By far the most dramatic initiative at the state level was the
signing June 1, 2005 by California's Republican Governor Arnold
Schwarzenegger of an executive order setting forth a three phase
plan to reduce greenhouse emissions in California, the US's most
populous state. The
Plan commits California by 2010 to reduce its greenhouse
emissions to levels that existed in 2000. By 2020 greenhouse
emissions are slated to fall to 1990 levels. By 2050 Schwarzenegger
has established a target of an 80% reduction below 1990 levels.
This is more ambitious even than the target Tony Blair has set
for the UK by 2050, particularly as California's population will
likely have grown greatly from 1990 to 2050. Under the Schwarzenegger
plan per capita greenhouse emissions in California would need
to shrink by more than 90% from 1990 to 2050. In an oped July
3 in the British publication The Independent just on the eve of the opening of the Gleneagles
Summit, Governor Schwarzenegger declared, "there's
no doubt about the science. Now we must gear our economies to
take on global warming."
Also of significance was the breaking of ranks from the Bush
Administration on climate change of some key Republican Senators.

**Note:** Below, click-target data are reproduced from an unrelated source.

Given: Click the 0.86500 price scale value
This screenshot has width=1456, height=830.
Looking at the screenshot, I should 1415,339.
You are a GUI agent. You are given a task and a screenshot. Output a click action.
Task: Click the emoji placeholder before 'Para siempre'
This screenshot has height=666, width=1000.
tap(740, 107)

Susan Collins of Maine, John McCain of Arizona and Ted Stevens
of Alaska have been pressing for the past year for increased
research funding of the possibility that abrupt climate change
may soon be underway. John McCain and Senator Chuck Hagel of
Nebraska, a fellow moderate conservative Republican, have each
proposed initiatives that go well past Bush Administration policy.

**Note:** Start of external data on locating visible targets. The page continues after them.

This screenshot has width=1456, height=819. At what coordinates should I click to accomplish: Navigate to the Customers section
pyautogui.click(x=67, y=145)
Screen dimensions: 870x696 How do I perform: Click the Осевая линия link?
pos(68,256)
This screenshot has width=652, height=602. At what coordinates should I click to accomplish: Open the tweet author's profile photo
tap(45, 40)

The June 12 Washington Post article, "GOP Warms Up to Emissions Cuts" provides an insightful summary
of maneuverings in the US Senate on climate change.
Just as much of the Republican Party seemed to be breaking ranks
from the Bush Administration on the climate change issue, The
LA Times reported that many of its allies in the business
community seemed to be edging toward support for some form of
mandatory US greenhouse emissions limitations.
Prime Minister Blair had gone to considerable lengths to make
the G-8 Summit in Perthshire, Scotland a major breakthrough on
climate change. The United Kingdom had taken steps to ensure
that this is
a Climate Neutral Summit, i.e. that greenhouse emissions
associated with the meeting were offset. The Prime Minister,
however, was intent on some more fundamental substantive progress;
this can come only if the Bush Administration makes some major
policy shifts. Even by the opening of the Summit it was clear
that the US had budged very little on its opposition to any form
of mandatory limits on greenhouse emissions and draft language
on climate change had been watered down to meet US objections. Furthermore,
with the terrorist bombings in London, July 7, the second day
of the Summit, attention understandably moved toward terrorism,
a central focus of the Bush Administration. Some sizable increases
were announced in G-8 pledges for aid to Africa, but climate
change, which was discussed for 13 pages of the Summit communiqué, did
not see significant advances in national commitments. If
a major shift in Bush Administration climate policy ultimately
occurs, it is likely to be due less to the President's reciprocating
Tony Blair's friendship and private pleas and more to his heeding
the rumblings within his own party and the US business community.